Wherever a line in the data holds the word "avatar", pull that line out.

*** Opening Data for analysis ***

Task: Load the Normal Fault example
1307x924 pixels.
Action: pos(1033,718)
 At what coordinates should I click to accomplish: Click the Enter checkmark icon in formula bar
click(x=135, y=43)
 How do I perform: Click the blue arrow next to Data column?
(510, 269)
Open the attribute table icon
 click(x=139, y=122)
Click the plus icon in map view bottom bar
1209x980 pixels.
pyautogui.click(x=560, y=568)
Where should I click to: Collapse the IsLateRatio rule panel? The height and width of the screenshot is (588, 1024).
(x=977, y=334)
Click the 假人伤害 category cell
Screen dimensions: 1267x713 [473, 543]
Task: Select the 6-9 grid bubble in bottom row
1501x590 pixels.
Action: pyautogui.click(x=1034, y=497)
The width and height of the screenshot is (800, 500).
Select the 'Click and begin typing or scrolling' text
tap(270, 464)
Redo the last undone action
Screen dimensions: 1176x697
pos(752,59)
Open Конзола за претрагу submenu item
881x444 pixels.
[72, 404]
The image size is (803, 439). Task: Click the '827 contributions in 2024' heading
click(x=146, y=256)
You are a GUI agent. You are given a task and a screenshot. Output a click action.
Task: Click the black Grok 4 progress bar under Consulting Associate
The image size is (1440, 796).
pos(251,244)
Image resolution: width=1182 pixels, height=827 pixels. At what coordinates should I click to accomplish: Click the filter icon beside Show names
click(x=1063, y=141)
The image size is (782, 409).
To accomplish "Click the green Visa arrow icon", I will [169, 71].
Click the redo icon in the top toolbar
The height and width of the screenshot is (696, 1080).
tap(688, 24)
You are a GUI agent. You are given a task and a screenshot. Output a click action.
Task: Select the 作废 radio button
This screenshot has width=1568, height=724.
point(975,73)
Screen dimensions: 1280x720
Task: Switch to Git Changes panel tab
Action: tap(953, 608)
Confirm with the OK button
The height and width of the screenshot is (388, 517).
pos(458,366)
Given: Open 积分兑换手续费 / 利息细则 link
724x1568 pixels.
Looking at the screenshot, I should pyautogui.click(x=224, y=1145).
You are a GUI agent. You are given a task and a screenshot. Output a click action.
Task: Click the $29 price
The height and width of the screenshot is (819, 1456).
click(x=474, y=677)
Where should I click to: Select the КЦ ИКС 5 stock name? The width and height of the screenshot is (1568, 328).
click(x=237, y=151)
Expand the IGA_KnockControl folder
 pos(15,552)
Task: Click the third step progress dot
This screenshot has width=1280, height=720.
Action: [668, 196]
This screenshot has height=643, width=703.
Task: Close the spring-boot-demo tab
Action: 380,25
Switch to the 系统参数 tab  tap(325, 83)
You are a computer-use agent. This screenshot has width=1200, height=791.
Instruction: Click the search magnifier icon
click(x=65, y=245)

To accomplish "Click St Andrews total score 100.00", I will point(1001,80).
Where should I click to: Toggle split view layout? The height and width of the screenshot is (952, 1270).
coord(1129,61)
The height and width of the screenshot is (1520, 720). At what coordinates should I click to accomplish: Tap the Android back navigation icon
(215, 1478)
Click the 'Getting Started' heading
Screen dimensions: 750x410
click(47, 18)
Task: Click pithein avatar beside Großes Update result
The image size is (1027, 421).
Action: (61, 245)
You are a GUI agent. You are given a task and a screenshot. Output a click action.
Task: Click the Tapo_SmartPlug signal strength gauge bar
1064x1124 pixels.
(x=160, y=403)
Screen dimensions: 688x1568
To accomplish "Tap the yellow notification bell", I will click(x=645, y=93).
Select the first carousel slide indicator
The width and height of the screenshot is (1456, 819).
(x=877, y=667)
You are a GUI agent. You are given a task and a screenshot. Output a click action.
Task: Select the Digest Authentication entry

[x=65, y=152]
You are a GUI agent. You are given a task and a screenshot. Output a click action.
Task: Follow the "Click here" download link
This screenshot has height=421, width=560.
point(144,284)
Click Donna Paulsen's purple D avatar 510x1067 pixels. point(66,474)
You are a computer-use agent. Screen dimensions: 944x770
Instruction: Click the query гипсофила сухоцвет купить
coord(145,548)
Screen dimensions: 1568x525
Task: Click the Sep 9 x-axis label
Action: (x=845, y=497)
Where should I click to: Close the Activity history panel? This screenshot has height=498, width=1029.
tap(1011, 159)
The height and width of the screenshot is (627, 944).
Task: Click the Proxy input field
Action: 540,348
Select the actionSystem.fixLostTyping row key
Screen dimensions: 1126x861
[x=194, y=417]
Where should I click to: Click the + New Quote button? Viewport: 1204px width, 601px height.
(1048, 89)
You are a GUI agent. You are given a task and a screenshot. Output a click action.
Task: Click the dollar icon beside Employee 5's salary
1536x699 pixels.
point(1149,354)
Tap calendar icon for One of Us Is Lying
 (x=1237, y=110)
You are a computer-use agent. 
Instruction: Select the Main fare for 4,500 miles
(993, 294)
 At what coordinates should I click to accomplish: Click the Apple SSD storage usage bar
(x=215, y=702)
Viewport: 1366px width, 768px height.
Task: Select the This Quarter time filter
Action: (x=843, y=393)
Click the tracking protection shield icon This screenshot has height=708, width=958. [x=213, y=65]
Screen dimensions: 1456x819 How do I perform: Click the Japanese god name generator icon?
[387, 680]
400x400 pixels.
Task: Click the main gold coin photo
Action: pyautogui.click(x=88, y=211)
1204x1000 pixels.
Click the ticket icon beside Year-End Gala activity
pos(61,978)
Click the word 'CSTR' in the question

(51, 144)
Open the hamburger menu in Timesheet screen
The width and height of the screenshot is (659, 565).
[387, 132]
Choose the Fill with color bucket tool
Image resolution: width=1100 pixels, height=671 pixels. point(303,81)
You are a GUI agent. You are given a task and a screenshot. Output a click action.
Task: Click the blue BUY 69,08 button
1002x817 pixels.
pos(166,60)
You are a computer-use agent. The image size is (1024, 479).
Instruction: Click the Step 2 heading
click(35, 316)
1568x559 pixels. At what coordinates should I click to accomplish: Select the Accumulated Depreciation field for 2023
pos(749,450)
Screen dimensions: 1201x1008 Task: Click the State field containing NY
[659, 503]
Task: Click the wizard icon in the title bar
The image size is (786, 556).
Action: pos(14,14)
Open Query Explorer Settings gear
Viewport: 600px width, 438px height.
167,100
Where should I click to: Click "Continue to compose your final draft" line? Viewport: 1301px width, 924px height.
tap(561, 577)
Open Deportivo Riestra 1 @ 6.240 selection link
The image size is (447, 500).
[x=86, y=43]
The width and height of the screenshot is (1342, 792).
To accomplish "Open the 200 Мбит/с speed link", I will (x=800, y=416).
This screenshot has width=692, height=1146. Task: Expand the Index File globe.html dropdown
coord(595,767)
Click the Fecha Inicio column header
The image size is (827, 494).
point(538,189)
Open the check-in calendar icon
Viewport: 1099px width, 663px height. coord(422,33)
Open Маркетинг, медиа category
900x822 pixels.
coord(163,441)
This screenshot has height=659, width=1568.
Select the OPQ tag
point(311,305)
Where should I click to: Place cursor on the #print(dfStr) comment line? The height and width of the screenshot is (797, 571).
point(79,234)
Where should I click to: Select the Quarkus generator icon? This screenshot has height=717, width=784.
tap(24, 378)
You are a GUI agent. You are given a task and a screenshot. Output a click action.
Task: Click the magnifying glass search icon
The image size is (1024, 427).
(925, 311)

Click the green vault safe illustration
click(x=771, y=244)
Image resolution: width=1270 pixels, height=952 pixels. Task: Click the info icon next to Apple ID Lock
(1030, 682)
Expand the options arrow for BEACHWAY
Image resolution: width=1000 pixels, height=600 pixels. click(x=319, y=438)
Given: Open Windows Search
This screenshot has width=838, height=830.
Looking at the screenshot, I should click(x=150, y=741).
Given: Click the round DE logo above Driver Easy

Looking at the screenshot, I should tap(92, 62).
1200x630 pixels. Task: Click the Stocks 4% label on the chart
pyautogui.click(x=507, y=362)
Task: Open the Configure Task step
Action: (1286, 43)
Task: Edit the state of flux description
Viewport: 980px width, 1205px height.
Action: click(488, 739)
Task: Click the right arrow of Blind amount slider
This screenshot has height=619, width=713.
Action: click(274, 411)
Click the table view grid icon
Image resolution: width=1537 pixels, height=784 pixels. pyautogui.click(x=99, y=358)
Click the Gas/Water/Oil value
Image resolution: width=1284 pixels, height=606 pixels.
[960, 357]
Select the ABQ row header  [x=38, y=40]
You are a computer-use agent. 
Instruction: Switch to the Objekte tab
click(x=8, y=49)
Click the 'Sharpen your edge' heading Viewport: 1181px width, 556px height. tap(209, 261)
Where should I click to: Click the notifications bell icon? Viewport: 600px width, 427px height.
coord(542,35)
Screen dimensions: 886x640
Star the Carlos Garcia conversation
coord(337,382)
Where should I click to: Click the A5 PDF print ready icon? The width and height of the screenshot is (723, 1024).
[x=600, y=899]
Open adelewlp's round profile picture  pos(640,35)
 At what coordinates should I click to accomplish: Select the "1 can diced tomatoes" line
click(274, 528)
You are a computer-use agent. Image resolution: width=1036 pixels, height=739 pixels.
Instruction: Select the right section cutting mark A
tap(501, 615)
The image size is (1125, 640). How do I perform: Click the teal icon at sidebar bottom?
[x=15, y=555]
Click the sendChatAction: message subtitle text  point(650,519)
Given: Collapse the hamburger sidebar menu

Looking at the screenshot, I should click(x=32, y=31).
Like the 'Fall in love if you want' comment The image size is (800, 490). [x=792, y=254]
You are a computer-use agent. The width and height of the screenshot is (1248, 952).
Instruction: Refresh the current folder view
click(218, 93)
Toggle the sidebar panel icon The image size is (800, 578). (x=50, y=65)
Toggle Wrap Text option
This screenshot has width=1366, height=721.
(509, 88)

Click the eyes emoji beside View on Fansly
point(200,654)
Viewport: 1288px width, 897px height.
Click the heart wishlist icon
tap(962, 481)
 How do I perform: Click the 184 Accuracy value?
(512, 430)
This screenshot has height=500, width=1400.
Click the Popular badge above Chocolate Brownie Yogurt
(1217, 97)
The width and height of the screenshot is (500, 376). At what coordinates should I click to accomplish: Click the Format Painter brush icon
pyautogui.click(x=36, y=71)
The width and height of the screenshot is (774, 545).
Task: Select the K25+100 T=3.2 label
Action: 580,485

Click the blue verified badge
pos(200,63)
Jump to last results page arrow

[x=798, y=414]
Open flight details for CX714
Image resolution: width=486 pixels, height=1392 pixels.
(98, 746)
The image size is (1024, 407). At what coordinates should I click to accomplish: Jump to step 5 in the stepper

*** Closing Data for analysis ***

● Your solution:
Task: Click pithein avatar beside Großes Update result
Click Donna Paulsen's purple D avatar 510x1067 pixels. point(66,474)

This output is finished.